さよならをうたうための序章一日目
肌寒い空気に体を震わせて、しんと眠りについている廊下を歩く。歴史を感じさせる焦げ茶色の木々が家を支える柱になっている。壁もまた、くすんでいて時間の経過を感じさせた。
今、この屋敷に住んでいるのはアーサー、一人だけだった。家族である長女モルガンと父、ウーサーはで死亡。この家に引き取られる前に家族だった人々もすでにこの世にはいない。

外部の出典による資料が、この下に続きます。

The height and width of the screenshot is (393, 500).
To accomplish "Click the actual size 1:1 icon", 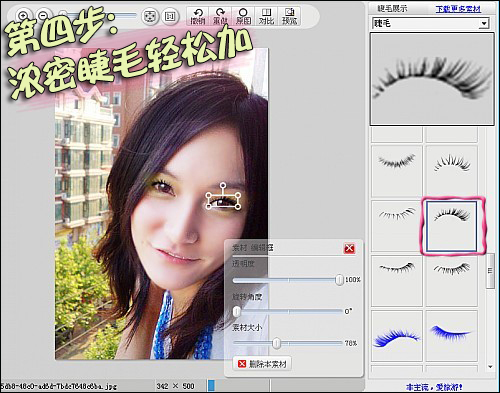I will [170, 16].
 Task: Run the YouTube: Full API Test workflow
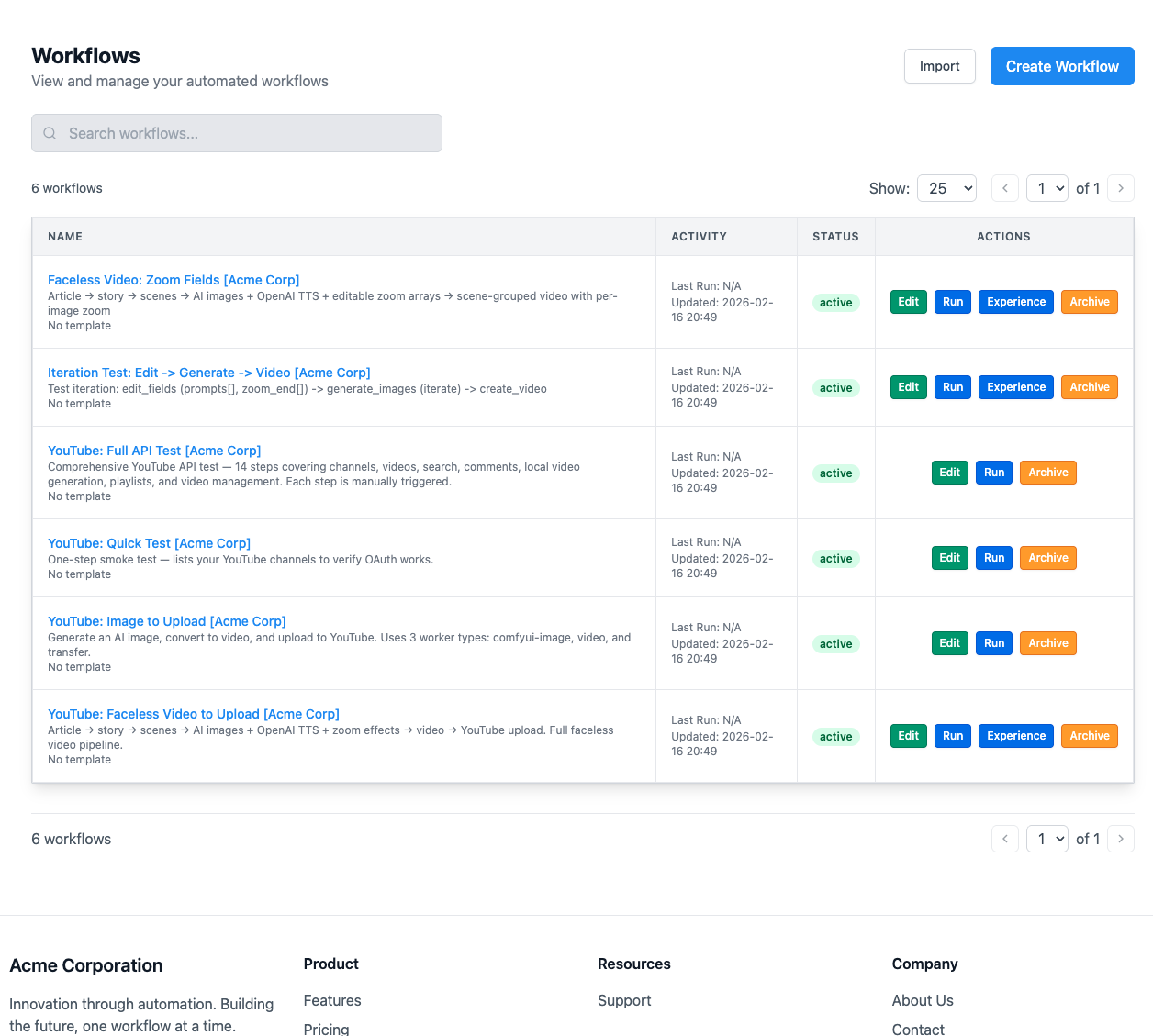coord(994,473)
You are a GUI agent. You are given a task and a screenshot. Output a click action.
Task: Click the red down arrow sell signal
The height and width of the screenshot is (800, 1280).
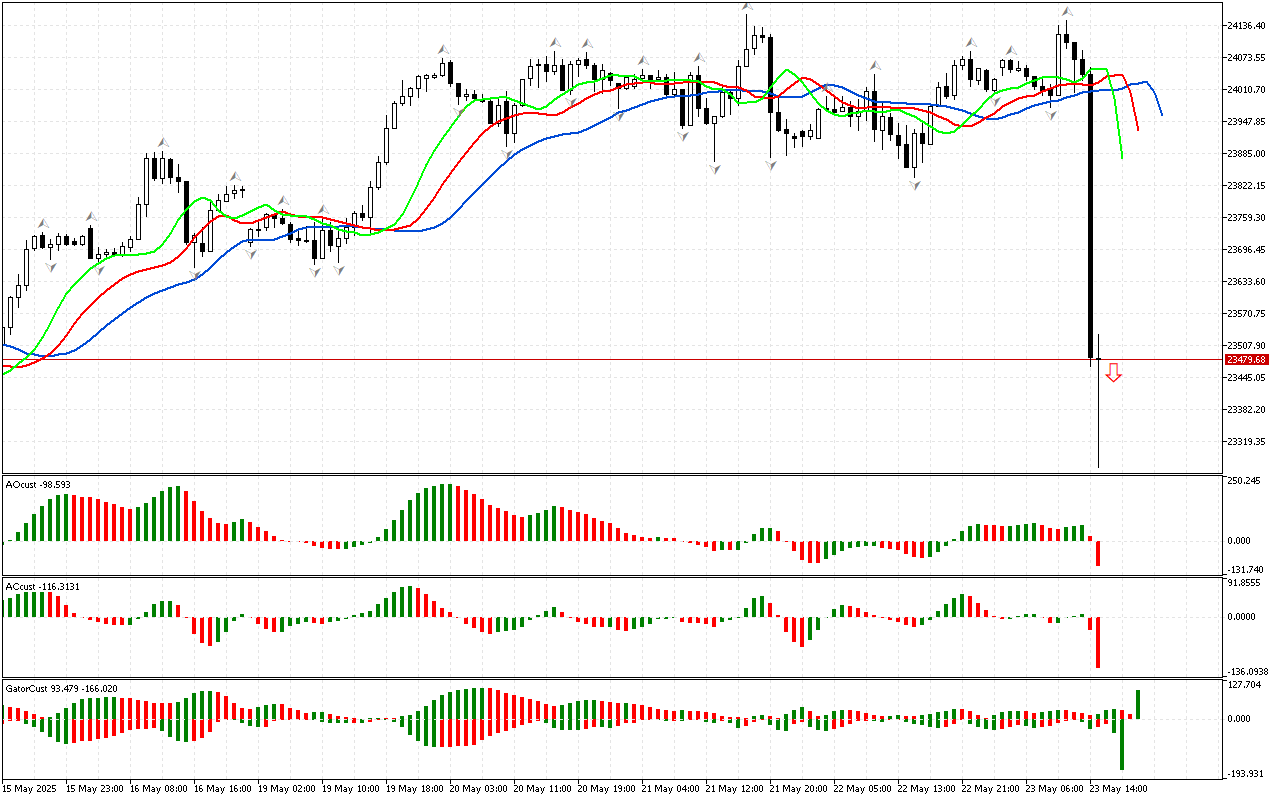(x=1113, y=373)
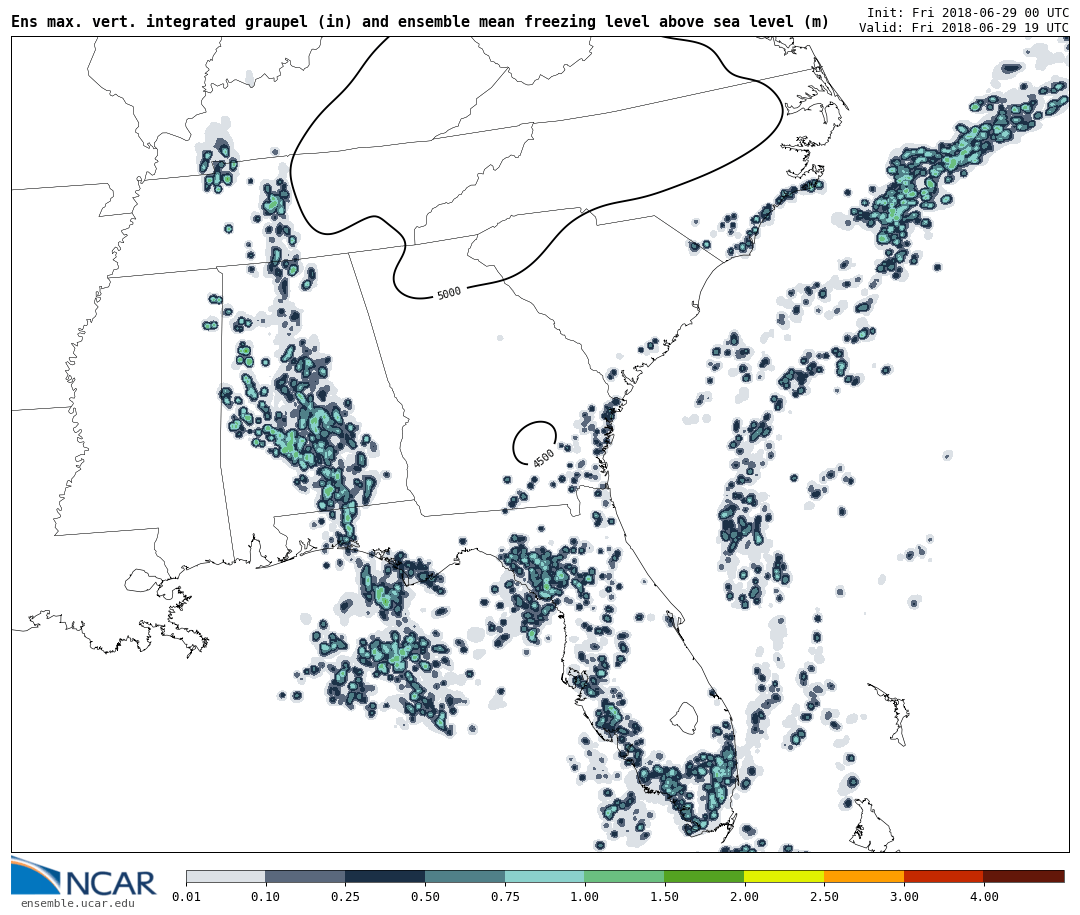Viewport: 1080px width, 915px height.
Task: Click the map title about integrated graupel
Action: 420,22
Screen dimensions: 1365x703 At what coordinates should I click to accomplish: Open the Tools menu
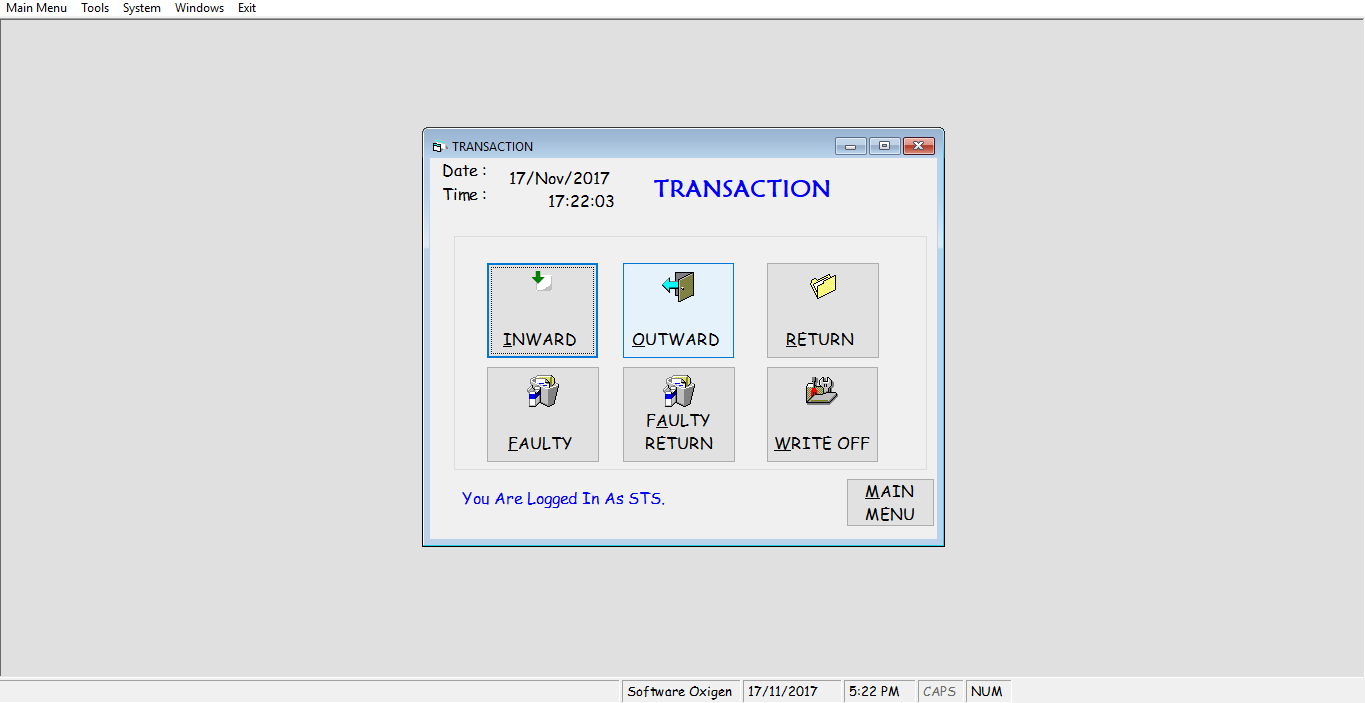95,8
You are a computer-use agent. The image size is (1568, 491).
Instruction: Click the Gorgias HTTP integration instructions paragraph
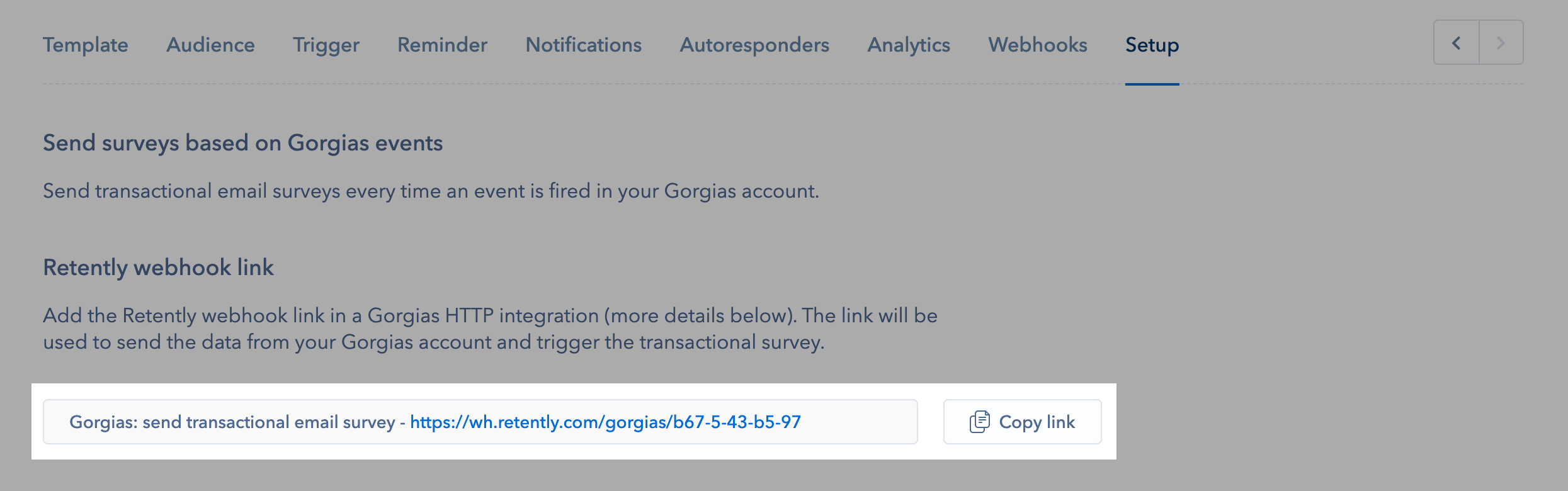[x=491, y=329]
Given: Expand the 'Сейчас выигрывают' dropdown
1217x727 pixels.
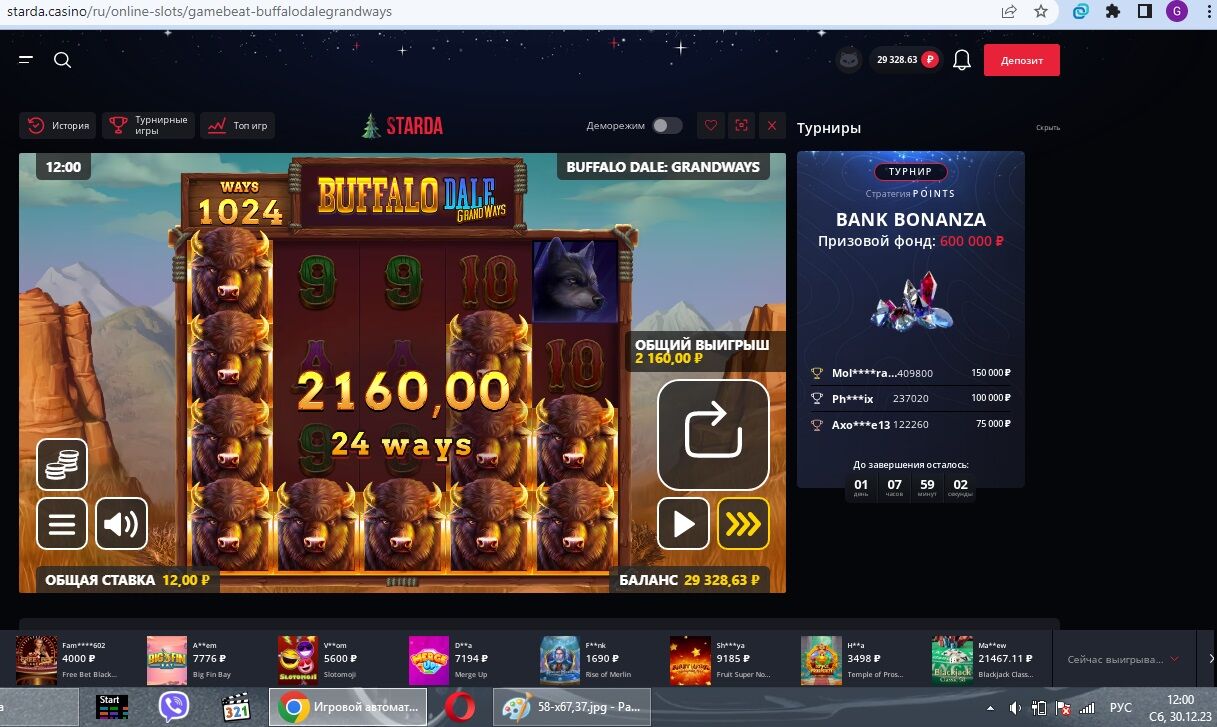Looking at the screenshot, I should (1174, 659).
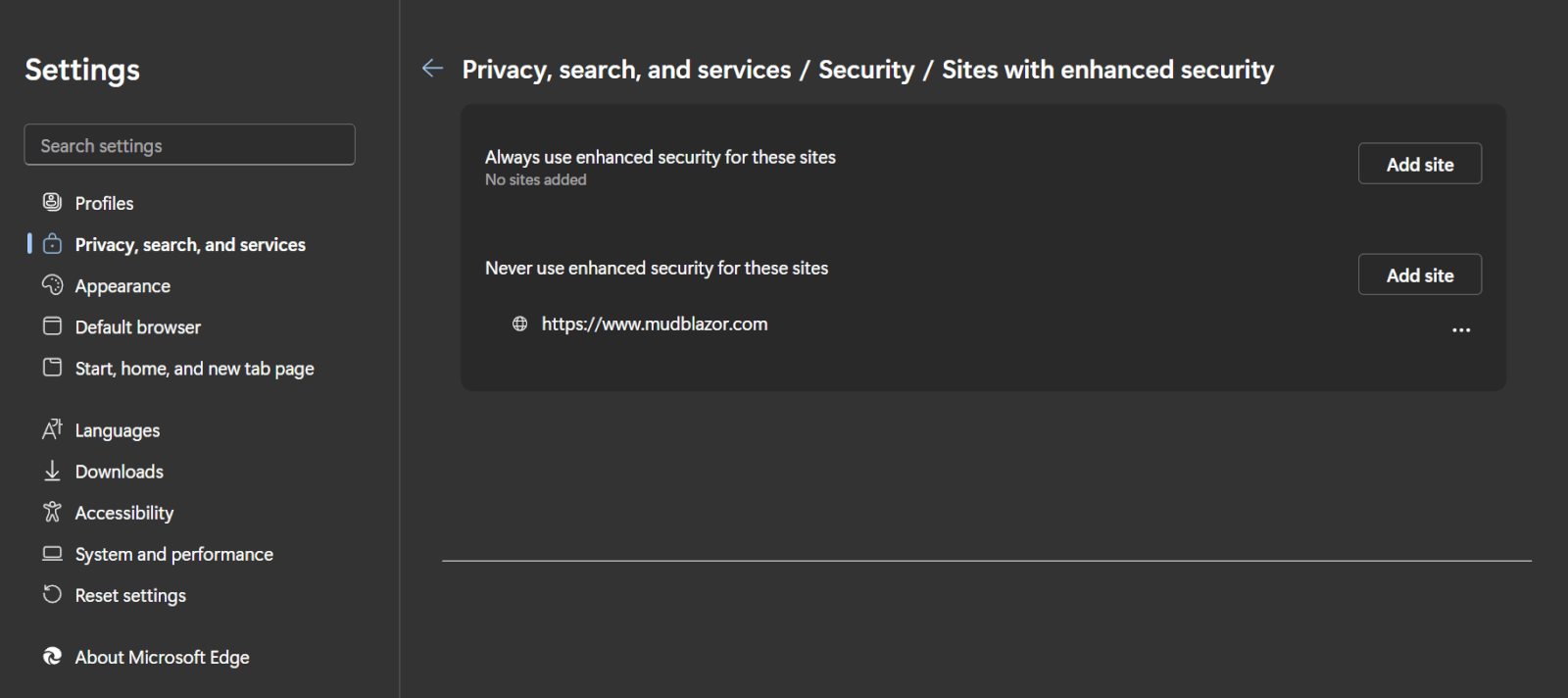
Task: Focus the Search settings field
Action: click(x=189, y=145)
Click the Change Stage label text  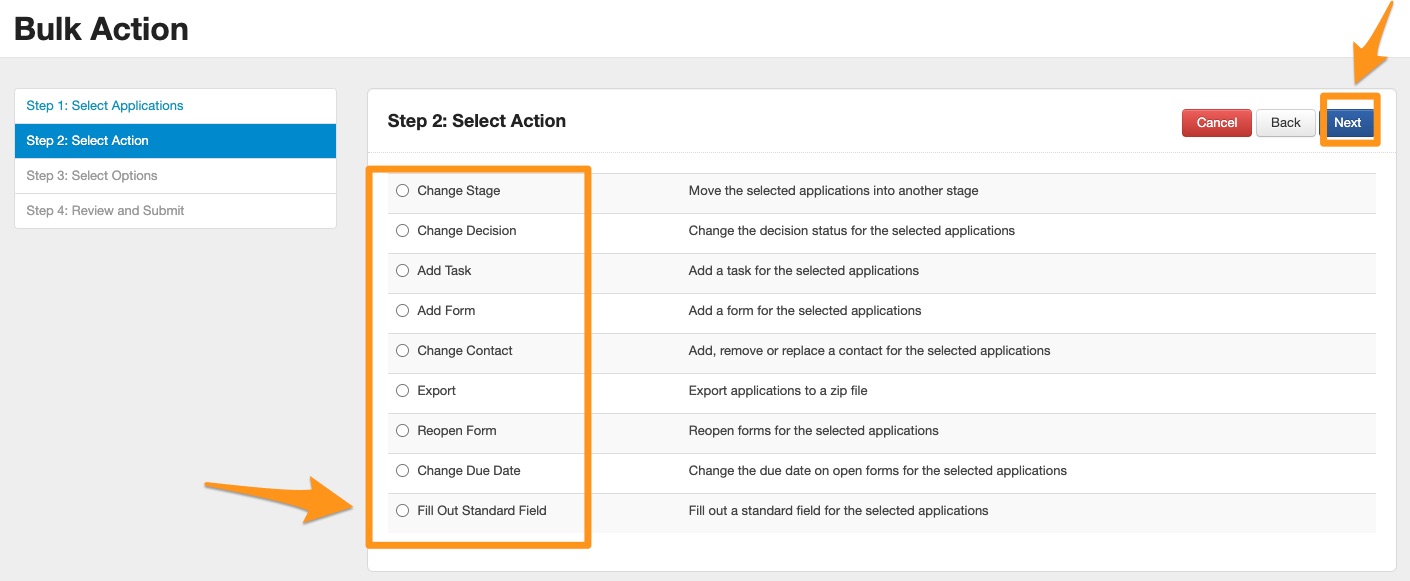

家の子であったとウーサーの遺言が出て来たため、反対する親族を納得させて、アーサーは魔術師の家系であるペンドラゴン家の当主についた。元々、英国から冬木の大聖杯の研究をするために移住してきた魔術師だ。しかし、分家の多くがイギリスに拠点を置いており、結婚相手も向こうで見つけることが多い。なので、日本人というよりも英国の特徴が現れている。この家の血を引いているアーサーもそうだ。
アーサーは冷たい水で顔を洗って、鏡を見る。完全には青年になりきれていない英国人男性の顔が鏡に映っているだけだ。
(僕はこんな顔だったっけか……?)
顎を擦り、自分の輪郭を確かめるように顔を擦ったが、確かに自分の顔だと再認識するだけ。寝起きでぼんやりとしているのだろうと、キッチンへ向かった。
アーサーは冷蔵庫の中身を見て、何が作れるかを考える。卵を3つ、厚切りベーコンを一ブロック、野菜を取り出した。作る献立はスープとオムレツとサラダとフランスパン。
朝練がないので、朝食はいつもより少なくても大丈夫だ。あまり、食べ過ぎると食費だけで生活費や研究費を食いつぶしてしまいかねないので、残された資金相談が必要だった。
大きめに材料を切り、鍋に入れて似ている間にオムレツを作ってしまう。
二つ皿を取り出そうとして、手を止めた。
(片方はベーコンを少なめに……って、ああ、今はもう一人なんだけ……いい加減この癖を直さなきゃな……)
苦笑しながら一枚の皿を元に戻して、自分の皿にオムレツを盛る。
黒猫の顔が書かれたカップを手に取って、お茶を淹れて、食事を始める。味気なさを感じるが、いつものことだ。ケイやエクターと共にいた頃はよく彼らと取っていたがウーサーに養子として引き取られてから、一度も彼らと食事をしたことはないので、一人の食卓には慣れた。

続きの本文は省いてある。